I would like to take a few steps backwards before I go any further. My guide is the implication that the notion of the found object has for the practice of psychoanalysis, specifically for the principle of neutrality with which every analyst is vested by virtue of his or her having been “sufficiently” analysed. With Winnicott, neutrality is no longer just an imperative to neither correct nor direct but a fourfold responsibility with which every analyst must be charged:

  • first, to provide the basic context and tools for the analysand to move through the so-called intermediate space, at least for the duration of a session;
  • second, to keep as close a company as possible to the analysand’s movements in that space and hence limit the interventions to what is nowadays referred to as the “experience near”;
  • third, to keep watch over that space’s porous boundaries with its adjoining territories and encourage only as much or as little as is “enough” to seep through them;
  • and, finally, fourth, to provide an interpretation that will help the analysand transform whatever does seep through into a found object, i.e., into something other than an inevitable fact or an intractable phantasy.

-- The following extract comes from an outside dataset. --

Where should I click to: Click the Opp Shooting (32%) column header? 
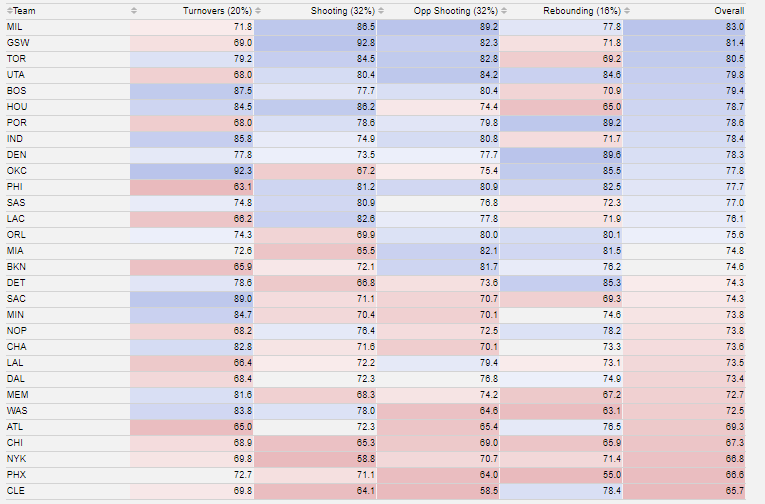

In this context, analytic neutrality is an unambiguous endorsement of the intermediate space between empirical reality and hallucination, an active involvement in that space’s sustenance, and a continued participation in its inner workings. Rather than the silence of objectivity or the impartiality of disinterest, neutrality is a “Yes” to the investment in love, aggression, indifference, displacement, in the animated and unscripted, and a “No” to the collusion with, and the subjection to, the rigid demands of science (as observation and universality) and mythology (as confabulation and uniqueness). Is it any wonder that the practice that advocates such neutrality might not be welcomed, let alone tolerated, and that instead it be relegated to the status of the “irrelevant” by both science and mythology?

I do not mean to suggest here that the history of psychoanalysis is the history of a movement that has steadfastly resisted any and all heavenly aspirations; far from it. In fact, and as much as each and every analyst has been required to abide by the basic principle of neutrality and assume the position of analyst, as opposed to all the other possible ones (of parent, judge, doctor, or mentor for instance), he/she has been enjoined, repeatedly, uncritically, to think of him/herself as anything but an analyst (as a good-enough mother, a benign super-ego, a purveyor of health, or an expert tradesman), of, correspondingly, the work as anything but an analysis (as a nurture, an acquittal, a cure, or an apprenticeship), and, finally, of his or her function as anything but an analysing (as a feeding, a sentencing, a treating, or a teaching). This is the primary dilemma that has plagued psychoanalysis: to assume the instrumental position of a bridge to a healthier, freer, truer existence while holding itself up as the healthiest, freest, truest, to, in other words, privilege the mutability of the transitional without relinquishing its aspiration for the durability of the extreme—in health, freedom, or truth. Much as other disciplines and practices (including pedagogy, religion, science, and medicine) may have suffered the same dilemma, none is as vulnerable to its unsettling effects as the tradition that counts itself the model of unwavering reflexivity and introspection.